Third, speculation is all about quick killings. The speculator is often a middleman positioned to exploit privileged knowledge or an outsider with a very short time horizon hoping to game market trends. As Keynes astutely observed, productive investment entails “forecasting the prospective yield of assets over their whole life,” while speculation is merely “forecasting the psychology of the market.” A popular expression on Wall Street during the last financial bubble was “IBGYBG,” which stood for “I’ll Be Gone, You’ll Be Gone” — meaning, “Let’s do this deal before the rubes figure out the game, then quickly cash in and get out before it collapses.”

Nearly all of the supposedly innovative abuses that crashed the financial system in 2008 had antecedents in earlier centuries — before computers: extreme leverage, collateralized debt obligations, speculation in derivatives, insider trading, off-balance-sheet special purpose vehicles and shadow banks not backed by deposits or proper equity. The schemes just went by different names.

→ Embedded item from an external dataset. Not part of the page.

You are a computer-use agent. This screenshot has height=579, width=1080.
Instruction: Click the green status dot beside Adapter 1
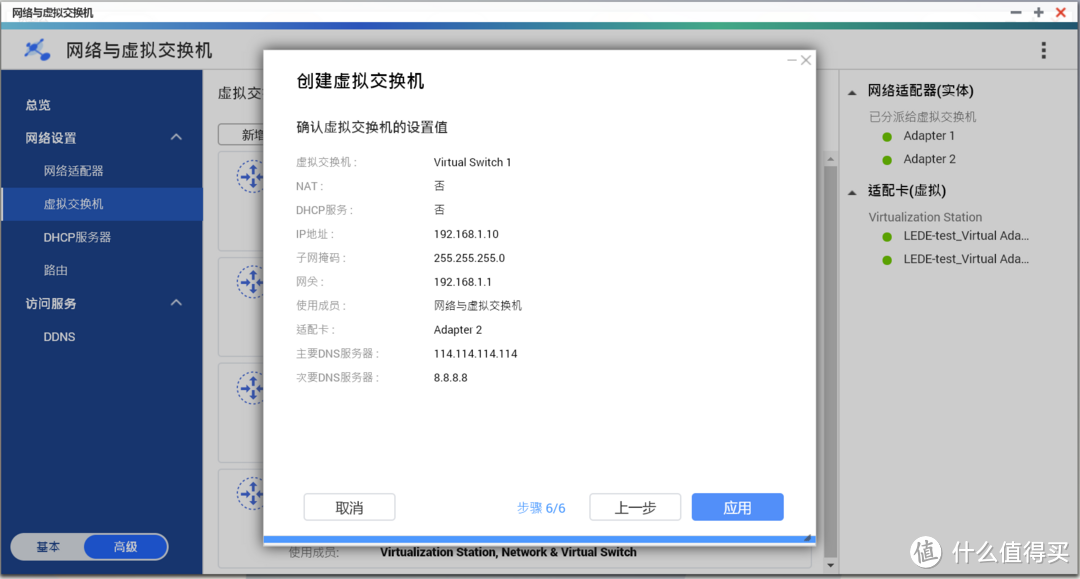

Government bond futures were traded almost as soon as the Venetian republic issued debt securities, before 1300. These were the first derivatives, and like all derivatives, they provided an opportunity for concealed leverage and insider trading. On 17th century financial exchanges in Amsterdam and elsewhere, options and futures in products as diverse as whale oil, sugar, silks and herring were used both to hedge investments and to speculate in paper. Securitized loans appeared in the 1600s and regularly recurred. Off-balance-sheet vehicles would have been familiar to William Duer, the failed speculator in Bank of the United States shares, who financed his stock manipulations in the 1790s with personal notes of credit totaling some $30 million. In the 1920s, bank loans to foreign governments were regularly converted to bonds and sold off to unsuspecting clients, often with the sponsoring banks betting against them.

More than 170 years ago, American speculators like Jacob Little, the original Great Bear of Wall Street, and Daniel Drew, known as Ursa Major, were selling stock they didn’t own, hoping to drive down the price so they could then buy it back at a profit — recognizable today as short selling. They were known as bears because they “sold the skin of the bear before they caught the bear.”

Little and Drew were only employing a technique whose first recorded use was on the Amsterdam stock exchange in 1609 by a Flemish speculator named Isaac Le Maire. The 21st century’s shadow banks, unregulated hedge funds and outfits like AIG had exact counterparts in 19th century financial institutions known as agency houses, which made loans but took no deposits, thus evading reserve requirements. This practice was refined in the 1890s with the invention of trust companies, which did most of what banks did but without federal or state charters or reserve requirements. Call loans from brokers to investors who played the stock market on margin date to the 1830s. All of these schemes recurred with new creative concealment in the 1920s. The common elements were extreme leverage, insider trading, misrepresentation of risks to investors and manipulation of prices.

Defenders of financial speculation contended that the fruits of the financial engineering of the 1980s and 1990s — which would lead to the collapse of 2008 — were valuable innovations that increased the economy’s liquidity (a polite word for leverage) and hence made the economy more efficient. The extensive technical literature on the market-enhancing benefits of liquidity was ignorant of economic history and attributed the latest forms of disguised risk to the marvels of the computer. But these techniques were not novel at all: Each one was an Internet-age variation of centuries-old scams. As former Fed chairman Paul Volcker — no radical — observed, the last useful financial innovation was the ATM.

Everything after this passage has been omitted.